High Commissioner of Bangladesh to India
- In office 2014 – November 2019
- Preceded by: Tariq Ahmed Karim
- Succeeded by: Muhammad Imran

Ambassador of Bangladesh to France
- In office 15 October 1998 – 4 March 2001
- Preceded by: Tufail Karim Haider
- Succeeded by: Jahangir Saadat

Ambassador of Bangladesh to Bhutan
- In office 25 January 1991 – 4 April 1992
- Preceded by: Abul Hassan Mahmood Ali
- Succeeded by: M. Mizanur Rahman

Personal details
- Born: 18 July 1944 Sylhet district, Assam Province, British India
- Died: 30 December 2019 (aged 75) Dhaka, Bangladesh
- Spouse: Tuhfa Zaman Ali
- Children: 2 sons
- Relatives: Syed Mohammad Ali (brother); Syed Mujtaba Ali (uncle); Syed Murtaza Ali (uncle); Shegufta Bakht Chaudhuri (cousin);
- Education: University of Dhaka; Johns Hopkins University;

= Syed Muazzem Ali =

Bangladeshi diplomat and foreign service officer (1944–2019)

Syed Muazzem Ali (18 July 1944 – 30 December 2019) was a Bangladeshi foreign service officer and career diplomat.

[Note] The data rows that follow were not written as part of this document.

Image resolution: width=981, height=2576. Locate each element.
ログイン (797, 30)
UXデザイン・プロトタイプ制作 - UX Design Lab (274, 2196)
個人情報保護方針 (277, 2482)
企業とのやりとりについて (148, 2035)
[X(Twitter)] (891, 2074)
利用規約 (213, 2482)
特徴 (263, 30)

In 2020, he was posthumously conferred the Padma Bhushan award, the third-highest civilian honour of India. In 2022, he was awarded the Ekushey Padak, the second most important award for civilians in Bangladesh.

==Early life==
Syed Muazzem Ali was born on 18 July 1944 into a Bengali Muslim Sayyid family of Khondakars from the Sylhet district, Assam Province in British India. He traced his paternal descent from Shah Syed Ahmed Mutawakkil, a Sufi Peer and a Syed of Taraf, though apparently unrelated to Taraf's ruling Syed dynasty. Ali's father was Syed Mustafa Ali, a historian and a civil servant employed by the British Raj in Assam Province. The family's ancestral home is Khandakar Bari in Uttarsur Village of Bahubal Upazila of Habiganj District. His uncles were prominent in society, his uncle Syed Mujtaba Ali was a renowned linguist, his other uncle was Syed Murtaza Ali, a prominent writer.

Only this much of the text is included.